[[ SUPPLIED TEXT, beginning ]]
So I’ve been thinking about which series I thought was better, and just come to the conclusion that Voyager works better for me on so many levels.  Some might think, well the tech from the 70s really isn’t good enough – but I can get by that pretty easily – the constant repeat footage of the vipers and Cylon three passenger vehicles, tube-TV monitors – static when there’s nothing there (instead of the blue screen), keyboards that remind me of Radioshack TRS-80, wired headsets, and all the other “felgercarb.”

What really bothers me in this series is the concept of

• SCALE

They just do such a horrible job in presenting a realistic depiction of distance and time.  For example: Earth is presented as “galaxies” away.

Now if galaxies have huge distances between them – the majority of time would be spend traveling between galaxies.  However, a transition between galaxies seems to happen almost instantaneously in the show.  And don’t forget – these ships all travel at sublight speeds – unlike Voyager that travels at Warp (superlight) speeds.  Voyager (located in the same galaxy as Earth) needs to travel 70,000 light years to get home.  How far do you have to travel at sublight “flank speed” to make it?
[[ SUPPLIED TEXT, end ]]
__WORK ITEM__:
Please write out, word for word, the stretch of the forum post on Voyager and the 1970s series from "Now if galaxies" through "to make it?".
[[ DATA SUPPLIED, beginning ]]
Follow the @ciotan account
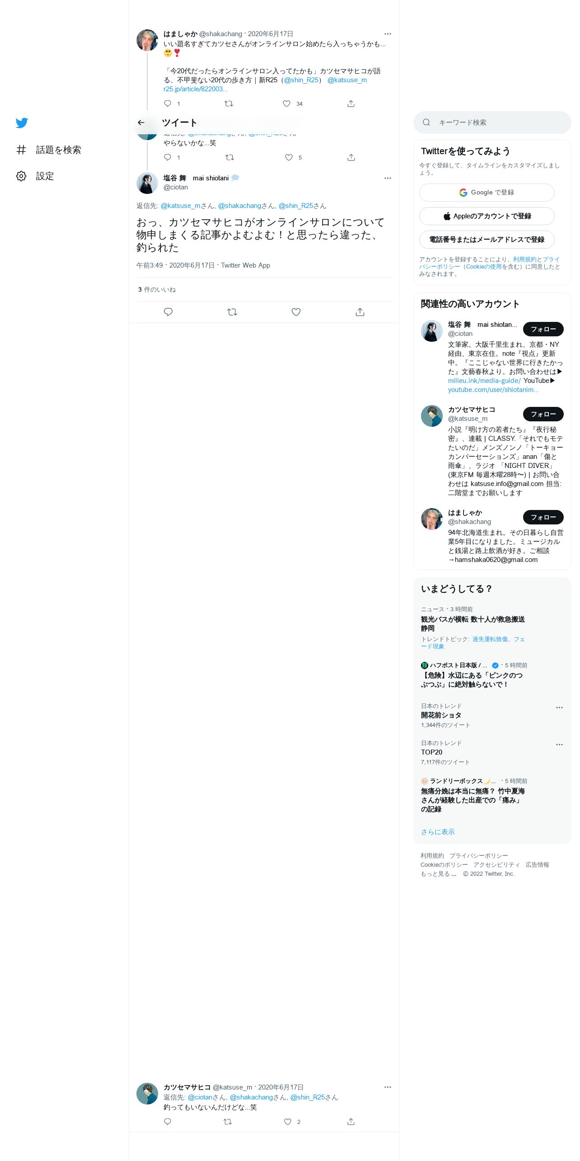The width and height of the screenshot is (580, 1161). 543,329
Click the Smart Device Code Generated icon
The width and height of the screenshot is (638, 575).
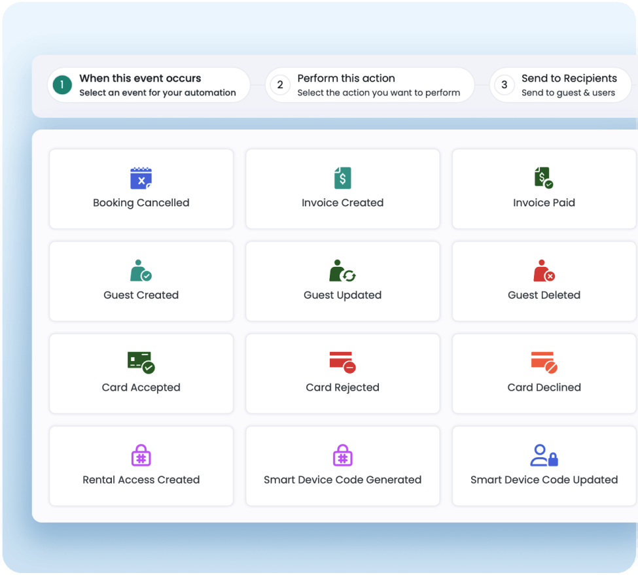click(x=342, y=455)
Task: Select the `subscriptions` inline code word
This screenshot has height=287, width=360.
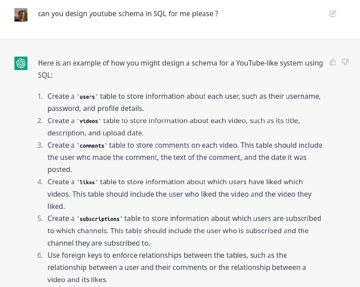Action: click(x=99, y=219)
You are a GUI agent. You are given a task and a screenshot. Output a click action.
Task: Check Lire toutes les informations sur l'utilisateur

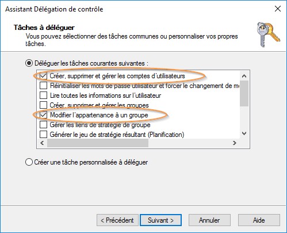[x=44, y=96]
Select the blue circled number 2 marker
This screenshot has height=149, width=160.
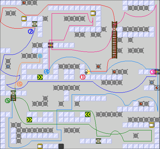pyautogui.click(x=31, y=32)
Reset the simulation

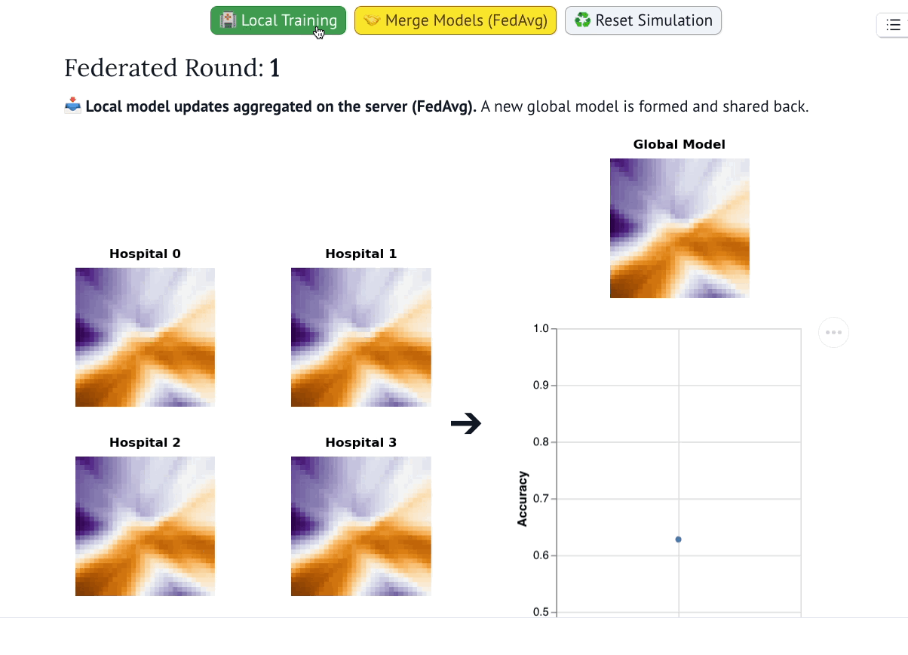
[[ DATA SUPPLIED, end ]]
__RESPONSE__:
Now if galaxies have huge distances between them – the majority of time would be spend traveling between galaxies.  However, a transition between galaxies seems to happen almost instantaneously in the show.  And don’t forget – these ships all travel at sublight speeds – unlike Voyager that travels at Warp (superlight) speeds.  Voyager (located in the same galaxy as Earth) needs to travel 70,000 light years to get home.  How far do you have to travel at sublight “flank speed” to make it?